Seit 1810 war Deutschland unterworfen; die Fürsten und die Höfe schienen sich in ihr Schicksal gefunden zu haben und beugten sich Einem, der über ihnen stand kraft der Gewalt des Geistes und des Armes; aber nicht so das Volk: dies ertrug nur zähneknirschend die fremde Herrschaft, es gährte und grollte in ihm dumpf, aber immer mächtiger. Ueberall bildeten sich geheime Gesellschaften zur Befreiung des Vaterlandes; überall unterhielt man sich von den Heldenthaten Andreas Hofer’s, des Tyroler Bauern, der bis zum Augenblick, wo er schmählich füsilirt ward, frei blieb und Frankreichs Feind; von Schill, dem preußischen Major, der ganz allein nach dem schrecklichen Tage von Jena seinen Degen hoch zu heben wagte und ihn gar trefflich zu gebrauchen wußte.

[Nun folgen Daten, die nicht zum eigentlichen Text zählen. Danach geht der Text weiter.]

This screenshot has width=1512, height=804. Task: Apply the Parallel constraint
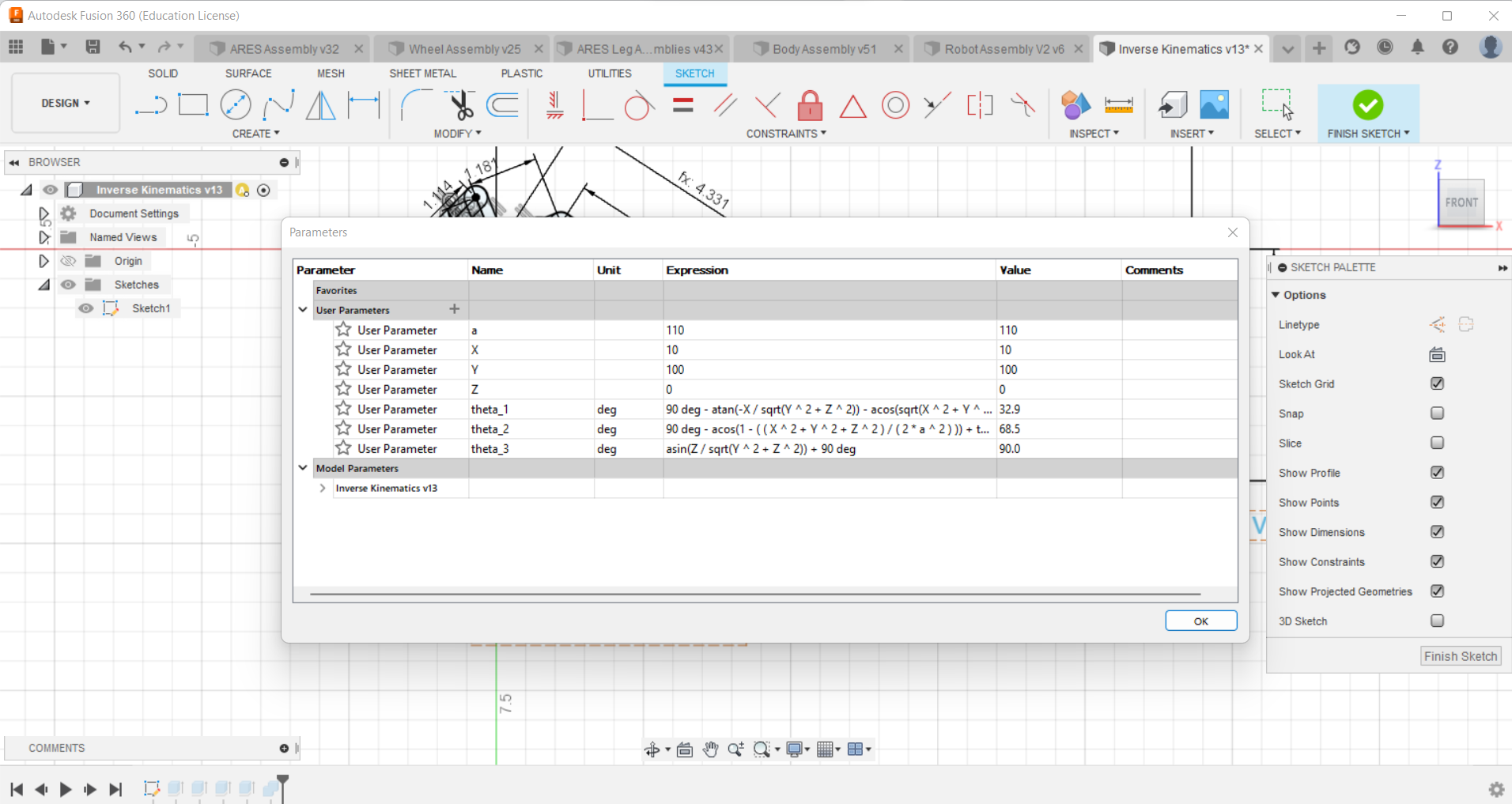coord(724,104)
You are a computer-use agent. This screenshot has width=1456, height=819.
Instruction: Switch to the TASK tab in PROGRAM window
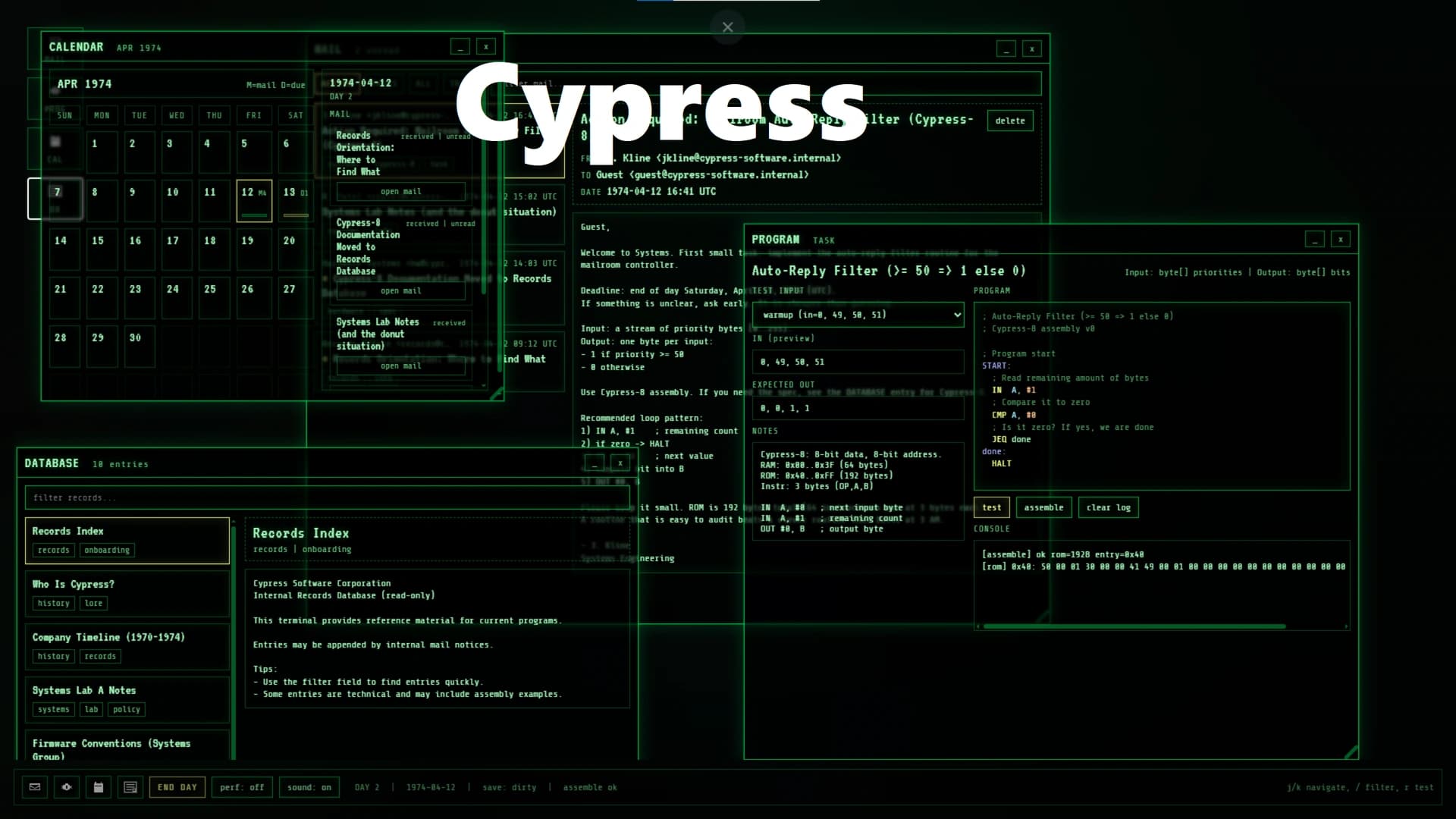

Auf den Universitäten schöpfte eine feurige Jugend aus den Quellen der Philosophie Freiheitsliebe und Haß gegen die fremde Herrschaft. Die deutsche Träumerei wurde zur Begeisterung, Körner’s Lieder wurden überall gesungen und entflammten die Geister. Bald war es ein Sang patriotischer Melancholie: der Poet denkt sich am Abend, wenn des Tages Stimmen schweigen, zur Ruhe gelagert unter einem alten Eichbaum. Die Eiche aber ist das Sinnbild von Deutschland, der Nationalbaum. Er betrachtet diese getreuen Zeugen alter Zeit, diese hundertjährigen und doch noch mit des Lebens frischem Grün geschmückten Bäume und denkt dabei daran, was Alles die Zeiten schon gebrochen haben, und an die Völker, die ein früher Sturz hinweggewischt hat von der Tafel des Bestehenden. So schließt er: „Deutsches Volk, du herrlichstes von allen, deine Eichen steh’n, du bist gefallen.“ – Bald sind es wiederum einige Verse vor Rauch’s Büste der Königin Louise von Preußen, dieser jungen, so schönen und so muthvollen Frau, die da starb am gebrochenen Herzen über ihres Vaterlandes Schmach: „Kommt dann der Tag der Freiheit und der Rache, dann ruft dein Volk, dann deutsche Frau, erwache, ein guter Engel für die gute Sache!“

Diese Verse, diese Gesänge liefen von Mund zu Mund. Am Morgen hörte der Student Maximen des modernen Stoicismus und jene großartigen Lehren, die in der Metaphysik wie in der Moral Alles der Macht des menschlichen Geistes zuschreiben, die ihm sagen, daß er mit seiner Intelligenz die Welt schaffen (?) und mit der Kraft der Jugend sie beherrschen kann, Lehren, welche, indem sie aus dem Menschen einen Gott machen, gerade der Jugend den Gedanken an ihr Sclaventhum um so unerträglicher werden ließen. Aber am Abend, in den Kneipen, bei geschlossenen Thüren, sangen sie in hellem Chor die Hymnen von Körner. Nichts hier von der pittoresken Scenerie des Grütlischwures im Mondschein, im Schirm eisiger Alpenhäupter: nein, ein niederes Schenklocal voll Tabakrauch, rohe, zerrissene Tische, hölzerne oder irdene Bierkrüge, ein ungeheuerer Ofen und der ganze Raum angefüllt mit jungen Leuten, die da unaufhörlich trinken; sie stoßen an: „Heil Deutschland, Tod den Tyrannen!“ – „Cameraden,“ ruft plötzlich einer unter ihnen, „es steigt das Lied von Körner: Männer und Buben!“ und alsbald erzittern die Wände von dem gewaltigen Chor: „Das Volk steht auf, der Sturm bricht los, wer legt noch die Hände feig in den Schooß?“[2]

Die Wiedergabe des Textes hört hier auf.